In a May 22 memo to Skilling, Mintz wrote: ``I can send such approval sheets to you as a package and you can then sign at your convenience.'' Twelve days earlier, Mintz had gone to an outside law firm because of his concerns about whether the partnerships were proper.
Skilling's lawyers said his approval wasn't required. But ``based on the documents it looks to us like Skilling wanted to keep his fingerprints off the partnerships,'' said Ken Johnson, the Commerce Committee's spokesman.
Skilling, who resigned as chief executive last summer, before Enron's troubles became public, was expected to claim he didn't know the details of the complex web of partnerships that concealed hundreds of millions of dollars in debt and overstated the company's profits by more than $1 billion over several years.
While Enron's financial practices were complex, Rep. Billy Tauzin, R-La., said the ``simple story is old-fashioned theft,'' where a handful of executives enriched themselves by more than $40 million.
Rep. John Dingell, D-Mich., said that ``for years, Enron executives played it fast and loose ... and as long as the stock went up they were happy.''
Across the Capitol, former Enron employees told senators about their feelings of anger, shock and sadness as they watched their company fall into bankruptcy.
``I now understand why people jumped out of windows during the Great Depression,'' Steven E. Lacey said in prepared testimony to a Senate committee.
Lacey asked Congress to hold former Enron Chairman Kenneth Lay and other top company officials personally liable for the workers' losses.

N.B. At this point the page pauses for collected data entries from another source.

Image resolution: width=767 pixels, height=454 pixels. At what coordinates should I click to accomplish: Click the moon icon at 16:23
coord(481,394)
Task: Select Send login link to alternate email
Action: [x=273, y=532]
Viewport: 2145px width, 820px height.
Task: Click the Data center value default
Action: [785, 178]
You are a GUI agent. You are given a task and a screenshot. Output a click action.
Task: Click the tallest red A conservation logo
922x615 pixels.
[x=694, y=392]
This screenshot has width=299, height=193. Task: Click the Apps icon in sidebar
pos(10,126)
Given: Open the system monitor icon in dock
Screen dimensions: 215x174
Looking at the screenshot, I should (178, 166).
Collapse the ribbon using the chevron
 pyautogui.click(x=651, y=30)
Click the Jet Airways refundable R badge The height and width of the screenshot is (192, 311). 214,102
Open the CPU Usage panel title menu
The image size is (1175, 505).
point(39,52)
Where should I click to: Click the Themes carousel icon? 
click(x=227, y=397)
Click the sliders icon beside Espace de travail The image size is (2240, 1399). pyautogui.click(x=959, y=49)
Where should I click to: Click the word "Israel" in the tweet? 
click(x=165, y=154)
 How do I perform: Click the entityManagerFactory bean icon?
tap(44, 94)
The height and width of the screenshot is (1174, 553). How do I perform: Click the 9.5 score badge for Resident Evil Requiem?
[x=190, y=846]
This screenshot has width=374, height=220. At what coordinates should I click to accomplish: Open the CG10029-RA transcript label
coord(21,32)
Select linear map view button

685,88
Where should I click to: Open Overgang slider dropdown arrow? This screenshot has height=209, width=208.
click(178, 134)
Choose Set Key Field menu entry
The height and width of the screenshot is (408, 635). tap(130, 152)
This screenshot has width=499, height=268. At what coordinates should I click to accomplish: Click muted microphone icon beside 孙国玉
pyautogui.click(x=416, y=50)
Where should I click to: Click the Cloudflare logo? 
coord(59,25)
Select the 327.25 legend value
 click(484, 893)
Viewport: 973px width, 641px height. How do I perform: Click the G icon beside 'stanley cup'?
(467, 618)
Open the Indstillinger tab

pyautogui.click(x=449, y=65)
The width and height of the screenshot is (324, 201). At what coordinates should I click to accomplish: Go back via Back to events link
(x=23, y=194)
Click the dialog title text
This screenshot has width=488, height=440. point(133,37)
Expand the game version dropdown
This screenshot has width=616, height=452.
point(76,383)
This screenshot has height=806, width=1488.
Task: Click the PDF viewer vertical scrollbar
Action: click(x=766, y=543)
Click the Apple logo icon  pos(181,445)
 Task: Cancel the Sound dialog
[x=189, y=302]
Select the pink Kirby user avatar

Millions of investors lost money, and thousands of current and former Enron employees lost the great bulk of their retirement savings when the company collapsed.
An Enron executive testifying at a House hearing denied allegations made by a former employee that money in an employee benefits account was paid to outside consultants and used for unrelated expenses.
``There was no money diverted,'' said Mikie Rath, Enron's benefits manager, when lawmakers asked about the allegations Thursday.
Earlier this week, Robin Hosea, a former accountant in the benefits department, described such accounting discrepancies.